O foco da investigação recai sobre a destinação de emendas parlamentares, que teriam sido utilizadas em uma complexa articulação política. Segundo a representação, esses recursos teriam servido para fortalecer eleitoralmente a família, ultrapassando a finalidade administrativa das emendas.

A ação cita especificamente a utilização de R$ 14,2 milhões em emendas de autoria de Hugo Motta para o município de Patos e seus fundos municipais. As informações foram divulgadas com base na Aije, que busca esclarecer a aplicação desses recursos públicos. Conforme a representação, a gestão municipal de Patos, sob responsabilidade de Nabor Wanderley durante parte do período, teria sido peça chave na articulação.

R$ 14,2 Milhões em Emendas Sob Suspeita de Uso Eleitoral

A Aije detalha que, entre os anos de 2016 e 2025, foram destinados ao município de Patos e aos seus fundos municipais a quantia de R$ 14.299.625,72 em emendas parlamentares de autoria de Hugo Motta. A investigação sustenta que a aplicação desses recursos teria extrapolado a finalidade administrativa.

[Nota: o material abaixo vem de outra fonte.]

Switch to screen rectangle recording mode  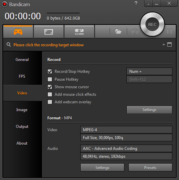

A ação aponta que a destinação das verbas se transformou em um instrumento de fortalecimento eleitoral para a família. Como exemplo, a representação menciona anúncios oficiais sobre a reforma do Terreiro do Forró, onde Nabor Wanderley teria destacado que os valores foram viabilizados pela atuação de Hugo Motta.

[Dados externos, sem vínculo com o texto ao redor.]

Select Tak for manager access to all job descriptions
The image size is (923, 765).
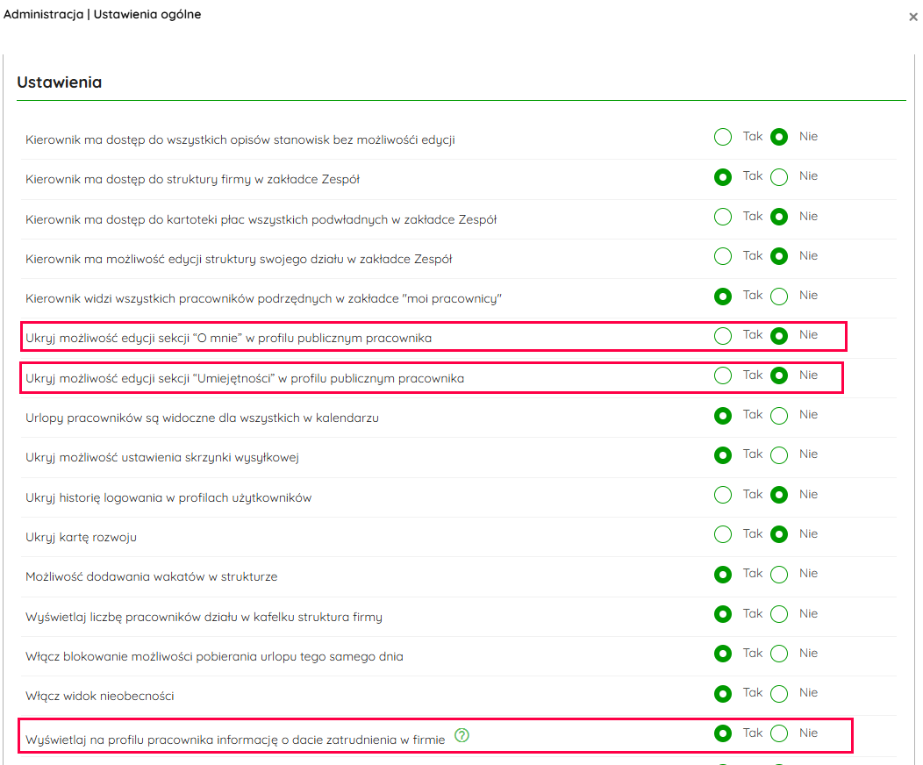coord(723,137)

Outro ponto citado é a divulgação durante as festividades do São João de Patos em 2024. Na ocasião, teria sido informado que o deputado assegurara aproximadamente R$ 17 milhões para obras no município, o que reforça a tese de uso político das emendas.

Investigação Menciona Caso Similar no STF Sobre Emendas

A Aije também faz referência a uma investigação policial que culminou em uma decisão do Supremo Tribunal Federal (STF). Este caso tratava da liberação de emendas parlamentares e apontou um esquema de desvio de recursos.

Segundo os autores da ação em Patos, a investigação mencionada revelou que uma servidora da Câmara dos Deputados, conhecida como “Tuca”, teria recebido aval da Presidência da Câmara para atuar em desvios de emendas. O objetivo seria beneficiar pessoas sem mandato parlamentar.

Essa referência é usada na Aije para evidenciar um “altíssimo grau de promiscuidade” na distribuição do chamado orçamento secreto. A alegação é que este episódio justifica a necessidade de investigar a destinação dos recursos de Hugo Motta e seu potencial uso para fins eleitorais.

Autores Pedem Investigação e Possível Cassação de Registros ou Diplomas

Os advogados autores da Aije argumentam que a configuração de abuso de poder político e econômico depende da comprovação de que os recursos públicos não foram distribuídos apenas por critérios técnicos ou necessidades sociais. A investigação visa verificar se houve uma estrutura de utilização das emendas com o propósito de cooptação eleitoral.

Diante do exposto, a Aije solicita que Hugo Motta e Nabor Wanderley sejam citados e notificados para apresentar sua defesa no prazo legal de cinco dias. Ao final, os autores requerem que a Justiça Eleitoral reconheça a prática de abuso de poder político e econômico.

A ação pede, ainda, a cassação dos registros de candidatura ou, caso os resultados já tenham sido proclamados e os candidatos diplomados, a cassação dos diplomas de Hugo Motta e Nabor Wanderley. As alegações apresentadas serão analisadas pela Justiça Eleitoral, garantindo aos investigados o direito ao contraditório e à ampla defesa.